== Saved data entries ==
════
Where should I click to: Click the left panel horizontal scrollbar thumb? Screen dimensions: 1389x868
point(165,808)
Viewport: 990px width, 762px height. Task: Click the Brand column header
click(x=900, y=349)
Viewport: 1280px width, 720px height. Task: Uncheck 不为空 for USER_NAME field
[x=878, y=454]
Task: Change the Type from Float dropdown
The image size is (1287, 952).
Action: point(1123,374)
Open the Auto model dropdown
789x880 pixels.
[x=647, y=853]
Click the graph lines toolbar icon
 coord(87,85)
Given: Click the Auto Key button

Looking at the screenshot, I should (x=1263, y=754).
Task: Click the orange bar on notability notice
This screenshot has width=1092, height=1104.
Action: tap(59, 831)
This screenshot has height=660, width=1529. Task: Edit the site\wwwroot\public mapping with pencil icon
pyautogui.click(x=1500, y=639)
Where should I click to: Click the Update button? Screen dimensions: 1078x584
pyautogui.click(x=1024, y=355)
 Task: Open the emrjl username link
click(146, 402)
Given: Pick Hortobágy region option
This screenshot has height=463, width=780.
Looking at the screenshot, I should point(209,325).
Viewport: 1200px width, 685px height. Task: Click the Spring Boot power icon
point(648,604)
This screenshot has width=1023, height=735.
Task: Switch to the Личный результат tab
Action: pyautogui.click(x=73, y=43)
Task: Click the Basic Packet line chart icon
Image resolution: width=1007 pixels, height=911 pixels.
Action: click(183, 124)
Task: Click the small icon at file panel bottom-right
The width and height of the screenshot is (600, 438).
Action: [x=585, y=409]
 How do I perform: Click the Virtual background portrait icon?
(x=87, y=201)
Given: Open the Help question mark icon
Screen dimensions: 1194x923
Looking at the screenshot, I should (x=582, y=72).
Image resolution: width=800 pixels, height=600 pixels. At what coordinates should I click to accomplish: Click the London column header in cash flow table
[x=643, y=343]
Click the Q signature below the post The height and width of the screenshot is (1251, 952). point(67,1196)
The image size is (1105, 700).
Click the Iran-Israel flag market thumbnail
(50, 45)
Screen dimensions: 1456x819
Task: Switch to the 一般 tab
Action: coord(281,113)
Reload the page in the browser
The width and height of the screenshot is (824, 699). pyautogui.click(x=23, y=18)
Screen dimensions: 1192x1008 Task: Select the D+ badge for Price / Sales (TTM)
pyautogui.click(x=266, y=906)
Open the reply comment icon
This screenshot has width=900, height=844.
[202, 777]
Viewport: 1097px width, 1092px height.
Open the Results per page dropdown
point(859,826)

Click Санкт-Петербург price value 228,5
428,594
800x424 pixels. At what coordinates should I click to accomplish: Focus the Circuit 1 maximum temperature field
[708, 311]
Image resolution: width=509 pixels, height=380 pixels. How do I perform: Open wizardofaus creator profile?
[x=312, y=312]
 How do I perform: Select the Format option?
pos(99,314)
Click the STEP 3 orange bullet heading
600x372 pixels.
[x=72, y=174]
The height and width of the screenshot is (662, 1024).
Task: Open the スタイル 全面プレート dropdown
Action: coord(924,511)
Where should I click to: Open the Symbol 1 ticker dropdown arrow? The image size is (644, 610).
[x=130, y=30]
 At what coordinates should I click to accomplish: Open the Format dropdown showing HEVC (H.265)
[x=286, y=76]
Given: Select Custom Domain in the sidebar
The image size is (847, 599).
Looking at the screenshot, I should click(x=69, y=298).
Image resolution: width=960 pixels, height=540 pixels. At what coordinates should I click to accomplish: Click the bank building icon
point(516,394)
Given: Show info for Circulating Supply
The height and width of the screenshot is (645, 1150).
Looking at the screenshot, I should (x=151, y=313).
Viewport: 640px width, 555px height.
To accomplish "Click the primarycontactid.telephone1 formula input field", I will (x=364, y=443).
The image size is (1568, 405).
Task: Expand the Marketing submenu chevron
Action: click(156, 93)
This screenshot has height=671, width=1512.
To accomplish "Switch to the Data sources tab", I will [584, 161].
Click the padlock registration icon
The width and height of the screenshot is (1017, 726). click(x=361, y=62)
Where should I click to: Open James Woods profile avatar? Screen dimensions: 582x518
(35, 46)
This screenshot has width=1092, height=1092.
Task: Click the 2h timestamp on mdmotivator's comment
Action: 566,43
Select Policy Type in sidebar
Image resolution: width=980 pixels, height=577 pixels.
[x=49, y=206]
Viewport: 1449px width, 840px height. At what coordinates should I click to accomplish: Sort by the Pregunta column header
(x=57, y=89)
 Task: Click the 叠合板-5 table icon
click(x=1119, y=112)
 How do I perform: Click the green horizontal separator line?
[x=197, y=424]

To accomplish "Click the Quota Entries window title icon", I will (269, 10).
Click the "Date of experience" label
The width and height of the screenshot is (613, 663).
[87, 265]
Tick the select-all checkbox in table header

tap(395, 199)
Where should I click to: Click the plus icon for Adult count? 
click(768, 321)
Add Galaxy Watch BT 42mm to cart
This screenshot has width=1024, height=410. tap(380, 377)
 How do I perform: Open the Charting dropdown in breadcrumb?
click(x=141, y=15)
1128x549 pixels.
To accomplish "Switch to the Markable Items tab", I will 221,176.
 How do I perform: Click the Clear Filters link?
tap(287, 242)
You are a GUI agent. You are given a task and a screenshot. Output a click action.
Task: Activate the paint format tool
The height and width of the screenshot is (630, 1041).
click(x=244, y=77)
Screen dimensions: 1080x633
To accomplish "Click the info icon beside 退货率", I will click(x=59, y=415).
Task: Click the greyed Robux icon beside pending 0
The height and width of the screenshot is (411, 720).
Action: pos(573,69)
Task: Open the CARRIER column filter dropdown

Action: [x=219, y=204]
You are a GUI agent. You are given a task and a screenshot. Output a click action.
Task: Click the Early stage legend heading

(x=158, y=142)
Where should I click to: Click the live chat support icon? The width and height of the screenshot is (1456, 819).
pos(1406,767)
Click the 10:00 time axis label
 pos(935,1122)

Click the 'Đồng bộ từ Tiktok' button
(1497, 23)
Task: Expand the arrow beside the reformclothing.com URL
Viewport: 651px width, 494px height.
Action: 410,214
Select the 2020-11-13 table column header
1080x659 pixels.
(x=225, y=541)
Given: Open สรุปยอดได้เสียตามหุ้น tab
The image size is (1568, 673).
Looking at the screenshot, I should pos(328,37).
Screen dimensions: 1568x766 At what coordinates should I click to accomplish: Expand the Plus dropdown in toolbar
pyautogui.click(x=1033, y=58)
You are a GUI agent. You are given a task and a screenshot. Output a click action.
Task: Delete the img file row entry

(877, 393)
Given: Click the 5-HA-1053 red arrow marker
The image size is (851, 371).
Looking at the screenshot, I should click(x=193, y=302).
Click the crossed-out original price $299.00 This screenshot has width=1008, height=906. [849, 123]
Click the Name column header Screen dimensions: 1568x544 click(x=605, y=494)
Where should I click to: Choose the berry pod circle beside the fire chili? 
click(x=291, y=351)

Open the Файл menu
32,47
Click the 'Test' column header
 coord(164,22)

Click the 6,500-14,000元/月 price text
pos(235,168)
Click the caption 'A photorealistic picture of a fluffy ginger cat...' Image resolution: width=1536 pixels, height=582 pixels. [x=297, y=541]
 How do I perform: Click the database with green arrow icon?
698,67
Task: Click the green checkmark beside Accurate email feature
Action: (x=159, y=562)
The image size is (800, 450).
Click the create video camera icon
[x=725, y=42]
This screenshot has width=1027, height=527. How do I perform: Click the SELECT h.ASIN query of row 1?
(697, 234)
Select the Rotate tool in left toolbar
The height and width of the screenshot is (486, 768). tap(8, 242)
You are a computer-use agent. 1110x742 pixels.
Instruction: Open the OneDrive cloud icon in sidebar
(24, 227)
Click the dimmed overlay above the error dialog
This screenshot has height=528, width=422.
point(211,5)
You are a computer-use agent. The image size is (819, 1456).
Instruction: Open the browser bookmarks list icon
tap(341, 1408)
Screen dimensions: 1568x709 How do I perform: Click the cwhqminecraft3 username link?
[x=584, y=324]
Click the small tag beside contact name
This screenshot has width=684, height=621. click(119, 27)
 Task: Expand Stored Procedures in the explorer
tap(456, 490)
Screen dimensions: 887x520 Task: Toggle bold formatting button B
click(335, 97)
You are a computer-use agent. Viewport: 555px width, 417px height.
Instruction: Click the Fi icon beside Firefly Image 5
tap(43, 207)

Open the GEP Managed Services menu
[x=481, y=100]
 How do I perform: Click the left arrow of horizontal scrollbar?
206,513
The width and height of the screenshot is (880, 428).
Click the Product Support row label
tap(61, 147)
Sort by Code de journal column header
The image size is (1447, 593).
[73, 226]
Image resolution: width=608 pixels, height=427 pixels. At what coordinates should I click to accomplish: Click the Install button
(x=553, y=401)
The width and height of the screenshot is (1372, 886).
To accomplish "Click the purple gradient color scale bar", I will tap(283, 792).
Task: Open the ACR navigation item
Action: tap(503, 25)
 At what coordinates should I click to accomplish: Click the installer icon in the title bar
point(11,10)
════
== Exercise description ==
Search the records for lines holding the word "info", then copy each line you find.

== Answer area ==
Given: Show info for Circulating Supply
To accomplish "Click the info icon beside 退货率", I will click(x=59, y=415).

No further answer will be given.